== DOCUMENT SEGMENT

# Patternmaster



## EllendaleND (Dec 25, 2011)

Anybody tried a pattern master extended range for snows? Any luck?


----------



## lesserhunter (May 9, 2008)

Wouldn't be in my spread without my drake killer or patternmaster at the end of the barrel!


----------



## blhunter3 (May 5, 2007)

It dependings alot on what type of shooting you are doing. There are times when I love my extended range choke for those longer shots, and there are times when I hate it like those in your face shots because it can wreck a bird.

I think a big part of your shooting is your confidence. I really believe that if you are confident in your gun, load, and choke you will shoot better.


----------



## the professor (Oct 13, 2006)

It's nothing magical. You still have to match the right loads to the choke to get tight patterns. I shoot mine year round except for deer season.


----------



## FoldEmXtreme (Jan 3, 2010)

It never leaves the SX3 in the Spring!!!


----------



## EllendaleND (Dec 25, 2011)

FoldEmXtreme said:


> It never leaves the SX3 in the Spring!!!


Good!!!!!!! I have a brand new SX3


----------



## quackatac (Nov 29, 2011)

====

PROBLEM TO WORK ON: Repeat everything in the Patternmaster thread from "## blhunter3 (May" down to "(Oct 13, 2006)", word for word.

== DATA EXTRACT

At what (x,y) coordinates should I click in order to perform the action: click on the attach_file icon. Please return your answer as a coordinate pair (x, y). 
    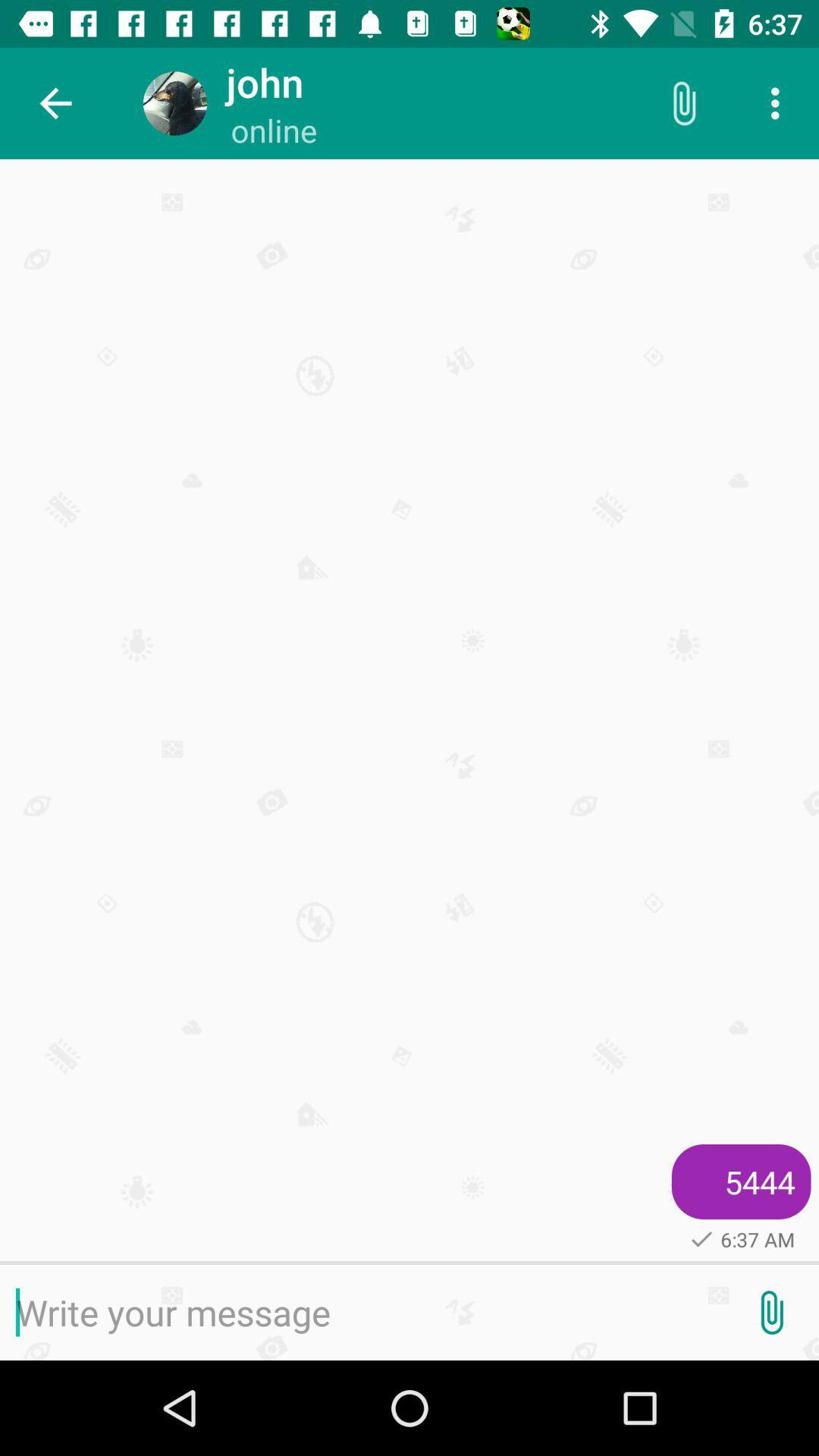
    Looking at the image, I should click on (771, 1312).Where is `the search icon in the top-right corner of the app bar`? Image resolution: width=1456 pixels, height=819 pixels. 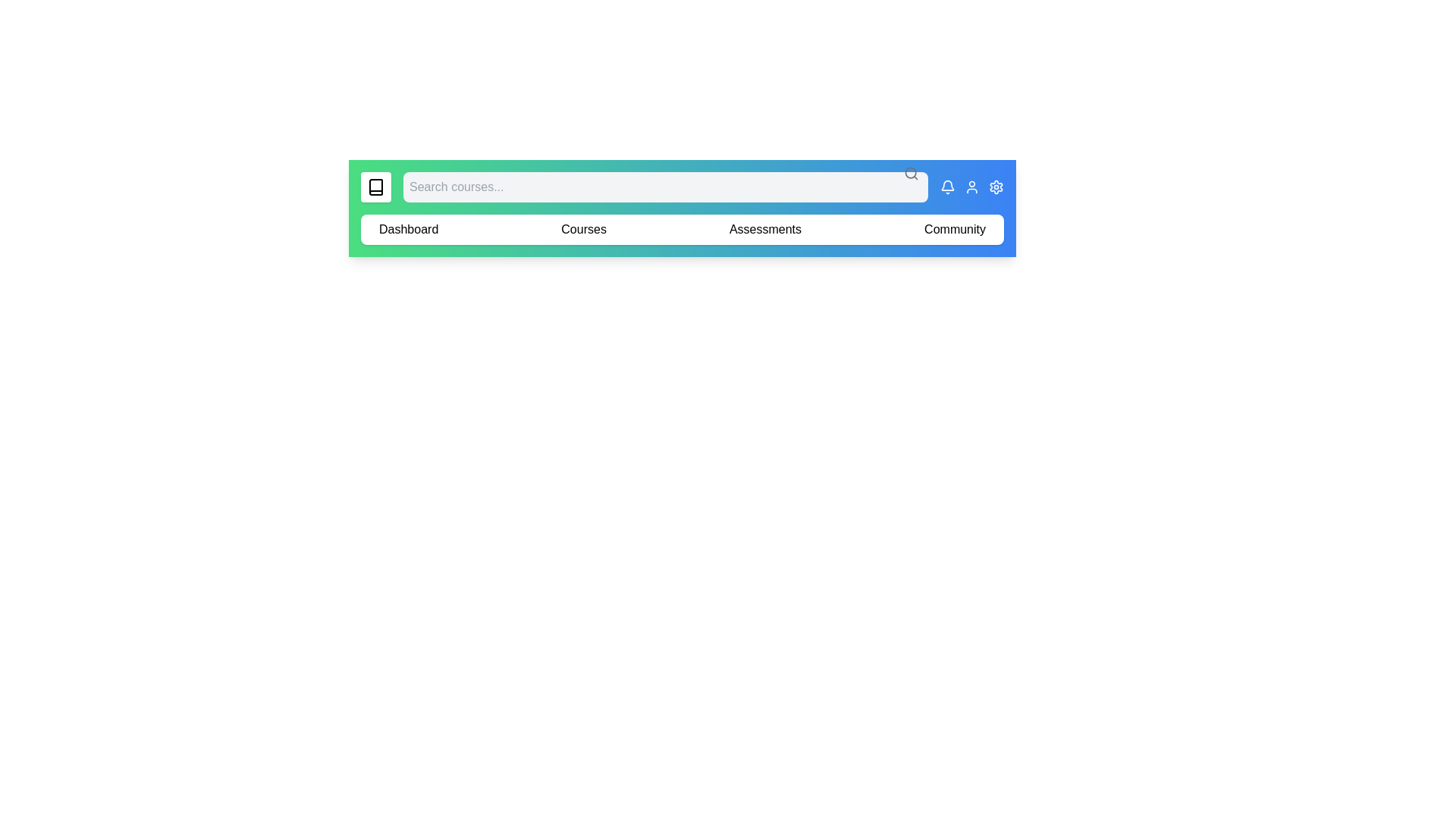 the search icon in the top-right corner of the app bar is located at coordinates (910, 172).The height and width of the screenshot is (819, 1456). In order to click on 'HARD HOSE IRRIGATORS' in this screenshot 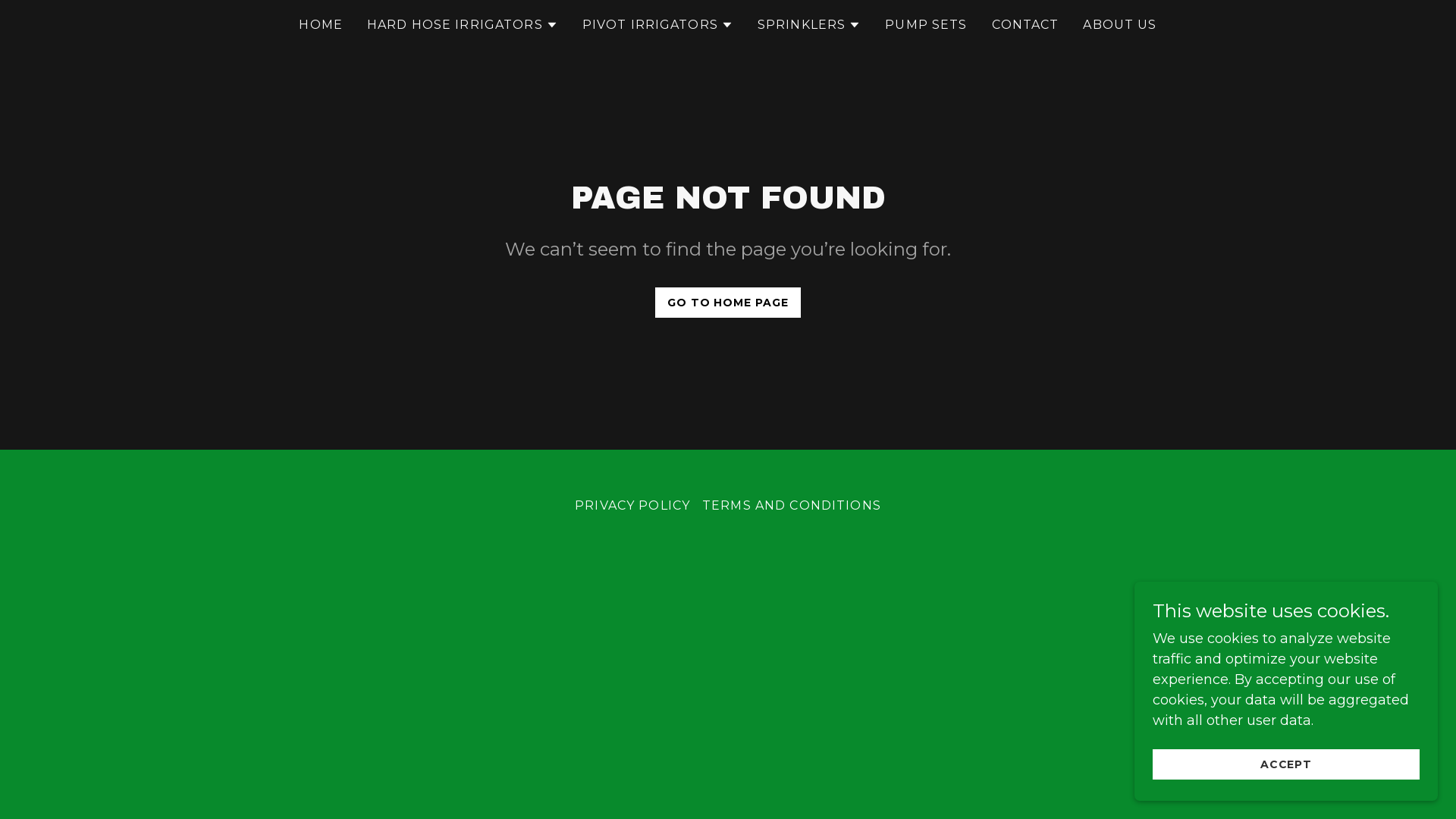, I will do `click(461, 25)`.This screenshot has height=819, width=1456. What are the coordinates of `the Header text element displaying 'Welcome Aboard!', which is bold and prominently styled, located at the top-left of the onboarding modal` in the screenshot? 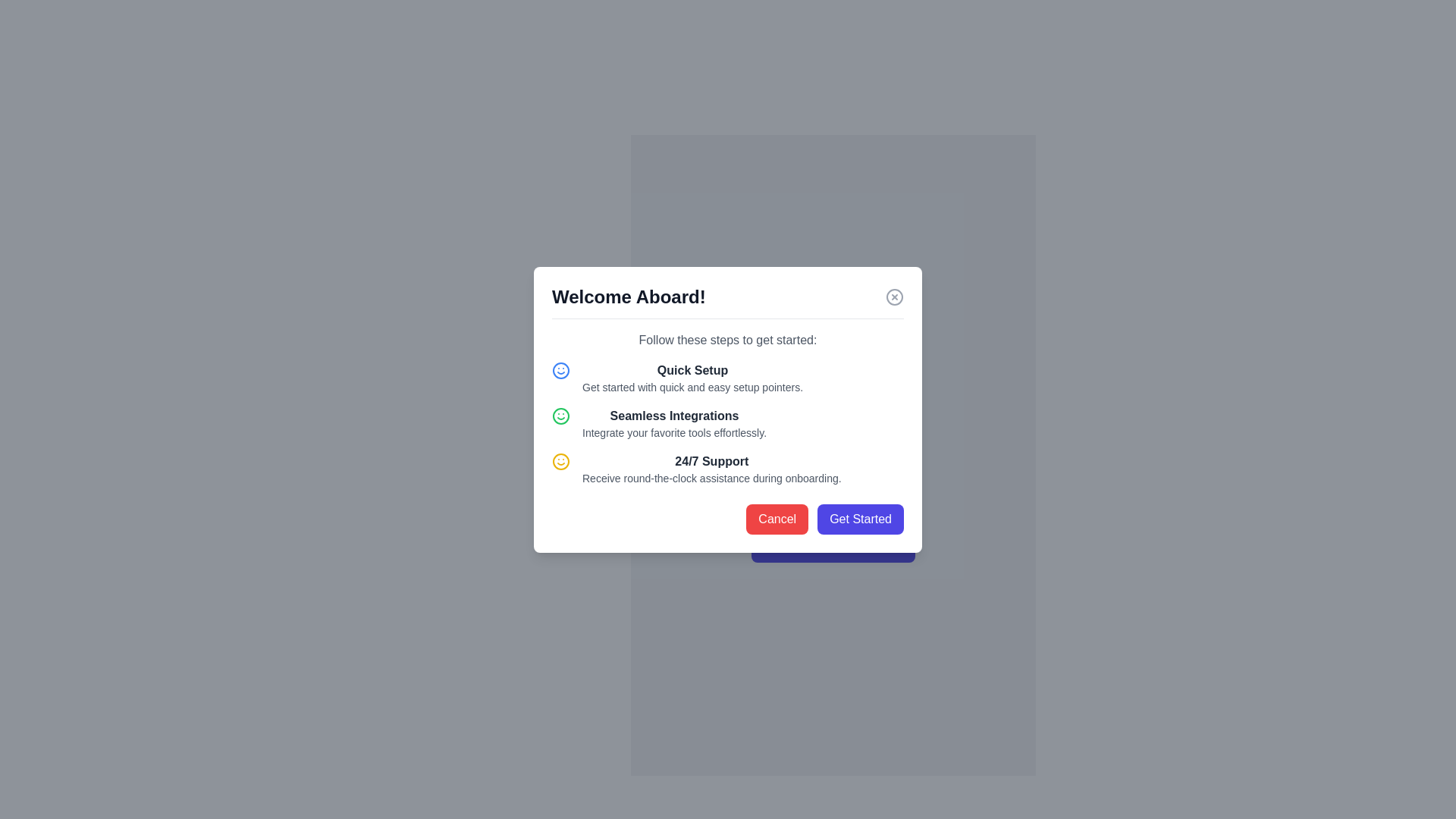 It's located at (629, 297).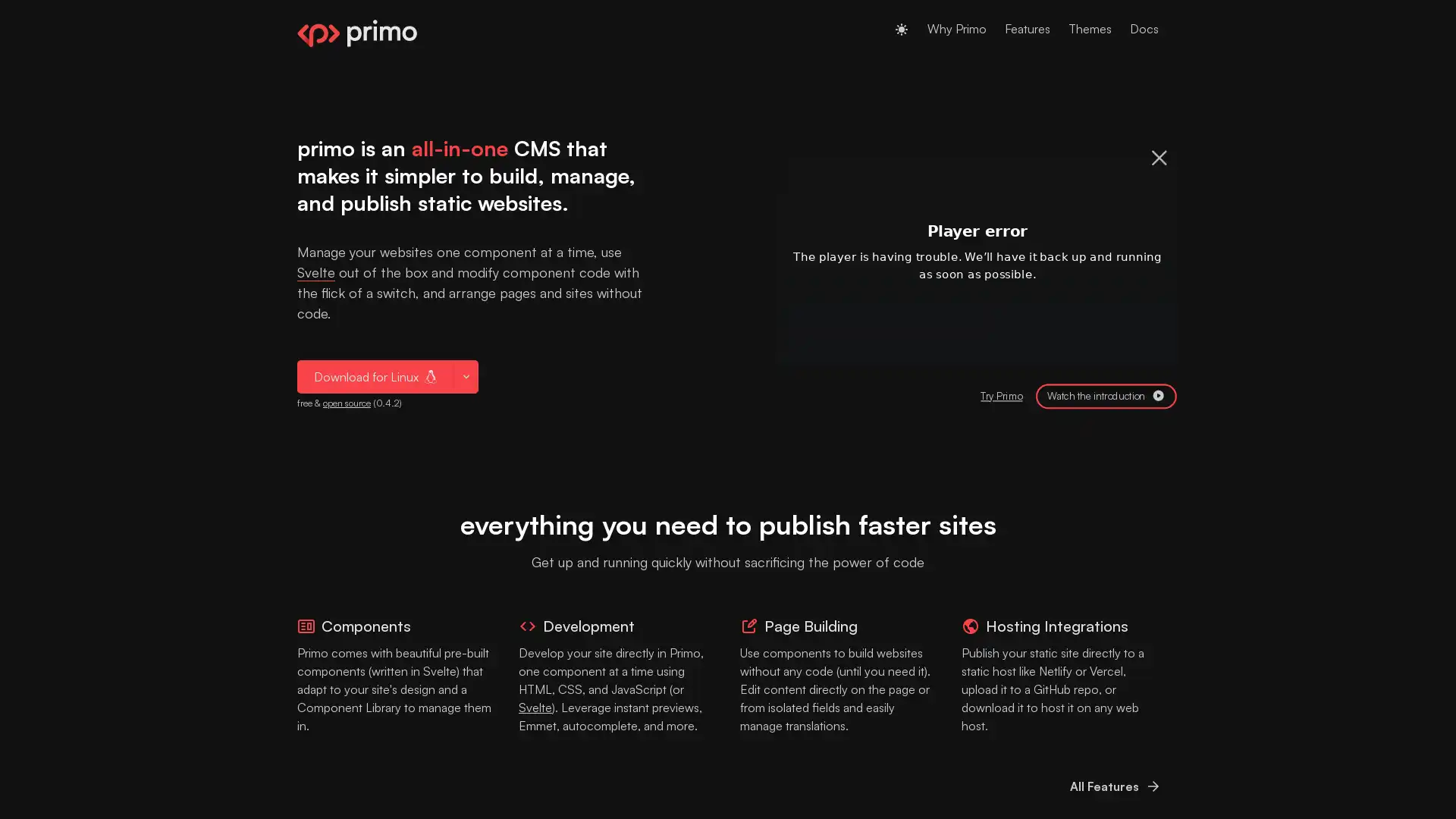 This screenshot has width=1456, height=819. What do you see at coordinates (902, 29) in the screenshot?
I see `Toggle dark mode` at bounding box center [902, 29].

====

CORRECT OUTPUT:
## blhunter3 (May 5, 2007)

It dependings alot on what type of shooting you are doing. There are times when I love my extended range choke for those longer shots, and there are times when I hate it like those in your face shots because it can wreck a bird.

I think a big part of your shooting is your confidence. I really believe that if you are confident in your gun, load, and choke you will shoot better.


----------



## the professor (Oct 13, 2006)